→ **Source extract**
While the automotive market is still tracking behind all prior-year sales metrics, franchise dealer sentiment is optimistic about the coming summer, according to a Cox Automotive report released today. Independent dealers, on the other hand, said their top priority is just keeping their showroom doors open.
Prior to the COVID-19 economic crisis, dealership sentiment had been on the decline, with franchise dealers concerned with growth factors like competition and other macroeconomic market conditions, according to the last two quarterly Cox Automotive index reports.
While 20% of franchise dealers are now primarily focused on improving their sales figures in the wake of the pandemic, more than half of independent dealers are mainly concerned with staying in business, according to Cox’s dealer sentiment index. Among the independents, only 8% said their priority is improving sales, and 6% said they are working to retain customers.
Independent dealers particularly have felt the squeeze of the industry’s recent recession. Last week, Wells Fargo announced it is backtracking funding for a majority of its independent dealer networks indefinitely, leaving dealers to seek alternative lenders for subprime customers.
“Franchises often have strong lender relationships that remain committed to the consumers they serve,” said Jonathan Smoke, chief economist at Cox Automotive. “Independents may be seeing more challenges on that front as their traditional customer is more likely to be subprime.”

→ **Instructions**
a: Recast the paragraph of the dealer sentiment article that begins "While 20% of franchise dealers" as a bulleted list, keeping its main figures.
b: Edit the passage of the dealer sentiment article starting at "Prior to the" and ending at "Automotive index reports.", replacing "decline" with "wane".
The records after this point come from a separate source.

→ **Data for analysis**
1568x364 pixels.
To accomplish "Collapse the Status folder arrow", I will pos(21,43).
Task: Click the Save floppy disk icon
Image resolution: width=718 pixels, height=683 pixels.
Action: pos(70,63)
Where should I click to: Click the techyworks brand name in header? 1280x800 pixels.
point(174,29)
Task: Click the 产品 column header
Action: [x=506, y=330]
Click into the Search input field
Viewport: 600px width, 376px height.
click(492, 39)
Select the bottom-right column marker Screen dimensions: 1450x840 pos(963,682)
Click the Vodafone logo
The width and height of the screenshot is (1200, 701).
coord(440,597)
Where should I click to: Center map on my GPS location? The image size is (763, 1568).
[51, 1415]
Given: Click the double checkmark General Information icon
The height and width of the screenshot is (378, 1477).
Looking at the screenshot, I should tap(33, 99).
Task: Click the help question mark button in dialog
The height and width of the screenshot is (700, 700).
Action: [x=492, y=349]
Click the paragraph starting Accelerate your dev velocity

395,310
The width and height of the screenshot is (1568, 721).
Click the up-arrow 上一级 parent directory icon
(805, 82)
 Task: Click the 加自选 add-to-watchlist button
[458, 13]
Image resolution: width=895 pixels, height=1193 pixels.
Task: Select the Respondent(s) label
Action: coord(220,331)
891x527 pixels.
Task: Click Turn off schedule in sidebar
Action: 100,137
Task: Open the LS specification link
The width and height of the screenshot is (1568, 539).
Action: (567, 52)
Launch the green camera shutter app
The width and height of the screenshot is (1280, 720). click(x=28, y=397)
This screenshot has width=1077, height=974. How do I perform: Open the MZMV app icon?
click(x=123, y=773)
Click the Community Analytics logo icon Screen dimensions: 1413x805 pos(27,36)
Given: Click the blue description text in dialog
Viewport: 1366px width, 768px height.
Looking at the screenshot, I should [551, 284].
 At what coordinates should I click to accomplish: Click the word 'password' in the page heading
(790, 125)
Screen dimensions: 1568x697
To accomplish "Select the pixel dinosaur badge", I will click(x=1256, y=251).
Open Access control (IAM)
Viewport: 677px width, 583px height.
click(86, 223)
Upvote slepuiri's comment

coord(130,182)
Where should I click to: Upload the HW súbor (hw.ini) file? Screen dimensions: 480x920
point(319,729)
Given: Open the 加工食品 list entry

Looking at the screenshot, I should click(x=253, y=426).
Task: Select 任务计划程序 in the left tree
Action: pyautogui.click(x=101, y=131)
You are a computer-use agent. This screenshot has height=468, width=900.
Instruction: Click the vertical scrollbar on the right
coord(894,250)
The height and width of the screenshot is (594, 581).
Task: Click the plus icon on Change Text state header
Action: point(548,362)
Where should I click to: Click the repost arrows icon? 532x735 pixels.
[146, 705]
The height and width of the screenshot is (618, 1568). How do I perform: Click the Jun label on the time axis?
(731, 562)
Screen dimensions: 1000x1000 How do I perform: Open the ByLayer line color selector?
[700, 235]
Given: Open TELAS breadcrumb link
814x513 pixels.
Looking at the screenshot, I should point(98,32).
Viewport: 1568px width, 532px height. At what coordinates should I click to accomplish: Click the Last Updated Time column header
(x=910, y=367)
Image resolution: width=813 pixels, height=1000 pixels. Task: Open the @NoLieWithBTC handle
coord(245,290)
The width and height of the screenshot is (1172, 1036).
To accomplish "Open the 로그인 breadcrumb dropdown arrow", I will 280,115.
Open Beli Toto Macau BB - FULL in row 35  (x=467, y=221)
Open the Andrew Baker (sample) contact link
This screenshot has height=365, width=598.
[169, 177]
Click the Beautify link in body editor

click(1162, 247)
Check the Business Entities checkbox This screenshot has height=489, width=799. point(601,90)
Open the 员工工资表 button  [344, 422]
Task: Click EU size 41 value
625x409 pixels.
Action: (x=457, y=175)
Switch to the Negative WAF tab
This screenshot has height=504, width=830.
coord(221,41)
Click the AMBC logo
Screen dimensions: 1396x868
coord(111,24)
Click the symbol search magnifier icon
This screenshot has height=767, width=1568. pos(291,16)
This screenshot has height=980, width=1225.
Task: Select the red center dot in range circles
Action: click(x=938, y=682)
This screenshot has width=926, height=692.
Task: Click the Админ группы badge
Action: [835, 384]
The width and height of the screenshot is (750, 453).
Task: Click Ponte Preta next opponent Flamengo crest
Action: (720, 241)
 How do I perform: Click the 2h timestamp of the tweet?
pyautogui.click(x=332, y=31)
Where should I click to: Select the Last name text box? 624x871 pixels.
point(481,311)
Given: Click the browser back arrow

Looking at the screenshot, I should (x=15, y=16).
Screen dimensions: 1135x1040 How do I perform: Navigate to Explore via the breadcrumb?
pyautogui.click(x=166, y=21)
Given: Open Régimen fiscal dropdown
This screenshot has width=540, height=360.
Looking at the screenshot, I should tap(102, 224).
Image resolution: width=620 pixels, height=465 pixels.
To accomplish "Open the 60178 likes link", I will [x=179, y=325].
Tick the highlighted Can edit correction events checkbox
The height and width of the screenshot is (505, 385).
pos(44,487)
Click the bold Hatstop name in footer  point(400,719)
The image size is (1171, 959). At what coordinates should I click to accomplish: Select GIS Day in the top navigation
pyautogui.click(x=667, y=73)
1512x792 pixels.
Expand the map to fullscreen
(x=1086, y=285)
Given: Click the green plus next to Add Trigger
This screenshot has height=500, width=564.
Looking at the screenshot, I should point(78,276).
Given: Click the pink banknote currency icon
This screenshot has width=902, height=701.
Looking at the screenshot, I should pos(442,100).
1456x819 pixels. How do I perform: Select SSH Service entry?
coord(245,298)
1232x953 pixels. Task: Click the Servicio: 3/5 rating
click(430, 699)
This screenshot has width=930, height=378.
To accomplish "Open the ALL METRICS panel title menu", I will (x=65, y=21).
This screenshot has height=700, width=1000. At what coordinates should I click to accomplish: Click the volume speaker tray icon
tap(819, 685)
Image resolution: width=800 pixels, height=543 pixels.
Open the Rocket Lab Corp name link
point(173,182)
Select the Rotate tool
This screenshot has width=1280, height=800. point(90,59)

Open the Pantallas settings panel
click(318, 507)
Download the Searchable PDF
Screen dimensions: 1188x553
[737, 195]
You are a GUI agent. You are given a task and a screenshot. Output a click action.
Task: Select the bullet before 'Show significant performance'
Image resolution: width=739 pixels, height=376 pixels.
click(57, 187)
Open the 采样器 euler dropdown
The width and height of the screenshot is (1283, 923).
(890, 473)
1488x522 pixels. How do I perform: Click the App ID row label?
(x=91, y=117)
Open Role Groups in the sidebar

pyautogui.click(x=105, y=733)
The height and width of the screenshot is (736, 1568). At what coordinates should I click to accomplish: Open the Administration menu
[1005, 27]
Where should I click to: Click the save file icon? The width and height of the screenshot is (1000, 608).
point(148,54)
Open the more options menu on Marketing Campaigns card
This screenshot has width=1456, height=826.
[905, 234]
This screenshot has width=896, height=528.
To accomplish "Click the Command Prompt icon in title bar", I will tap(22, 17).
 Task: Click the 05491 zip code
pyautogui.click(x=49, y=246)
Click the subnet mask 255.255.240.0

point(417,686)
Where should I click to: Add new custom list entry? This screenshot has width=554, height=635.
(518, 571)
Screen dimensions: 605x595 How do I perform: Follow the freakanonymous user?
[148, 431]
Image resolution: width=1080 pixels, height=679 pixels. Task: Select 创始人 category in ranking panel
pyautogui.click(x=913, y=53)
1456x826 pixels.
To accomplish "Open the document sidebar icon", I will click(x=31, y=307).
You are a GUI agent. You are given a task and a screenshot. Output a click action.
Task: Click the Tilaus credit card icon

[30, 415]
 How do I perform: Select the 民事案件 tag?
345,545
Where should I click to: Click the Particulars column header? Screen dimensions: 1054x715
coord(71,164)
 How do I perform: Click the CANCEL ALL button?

→ **Solutions to the tasks**
a:
- 20% of franchise dealers are now mainly focused on improving sales after the pandemic.
- More than half of independent dealers are mainly concerned with staying in business.
- 8% of independents said their priority is improving sales.
- 6% of independents said they are working to retain customers.
- Source: Cox's dealer sentiment index.

b:
Prior to the COVID-19 economic crisis, dealership sentiment had been on the wane, with franchise dealers concerned with growth factors like competition and other macroeconomic market conditions, according to the last two quarterly Cox Automotive index reports.